Mentally calculating logarithms


#1

In the thread about calculating higher powers, we talked about the importance of logarithms.

In my view this is one of the key skills in mental calculation.
It makes a lot of difficult calculations easier.
For example:
Taking the square root of a number becomes division by 2.
Multiplication becomes addition.
Any power of a number can be found by multiplication.
Etc., etc.

Being able to mentally manipulate numbers is the basic skill.
To be good at mental calculation one needs to have the ABC-mentality: Always Be Calculating.

In the other thread I explained how to calculate powers by only remembering 6 logarithms: 2, 3, 7, 1.1, 1.01 and 0.9).
Actually, the numbers 2, 3, and 7 also do not need to be memorized, since one can always calculate them.
For speed, the more numbers are memorized the better.

If more people are interested in this, we could exchange tips on doing certain calculations.


#2

Here’s a good intro for those already not familiar with logarithms:

…and here’s a couple of links on doing mental logarithms:
http://curiousmath.com/index.php?name=News&file=article&sid=32
http://curiousmath.com/index.php?name=News&file=article&sid=43


#3

Ok, let’s talk about mentally calculating logarithms.
Let’s see if we can derive log 2.

Recall from this thread that log 1.01 = 0.0043. This is the log for ‘plus 1 %’.
Let’s assume we only memorize this number.

++++

Repeat the part of the logarithms thread starting with "Any power of" and going on through "Always Be Calculating.", keeping every word unchanged. The listing has no connection to the logarithms thread.

=== Collected data ===

++++

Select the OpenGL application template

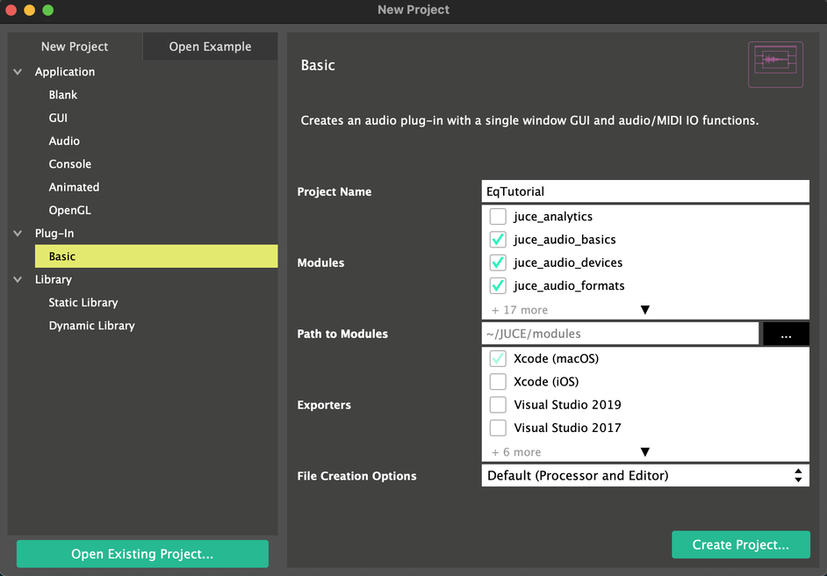69,210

++++

=== Output of the exercise ===
Any power of a number can be found by multiplication.
Etc., etc.

Being able to mentally manipulate numbers is the basic skill.
To be good at mental calculation one needs to have the ABC-mentality: Always Be Calculating.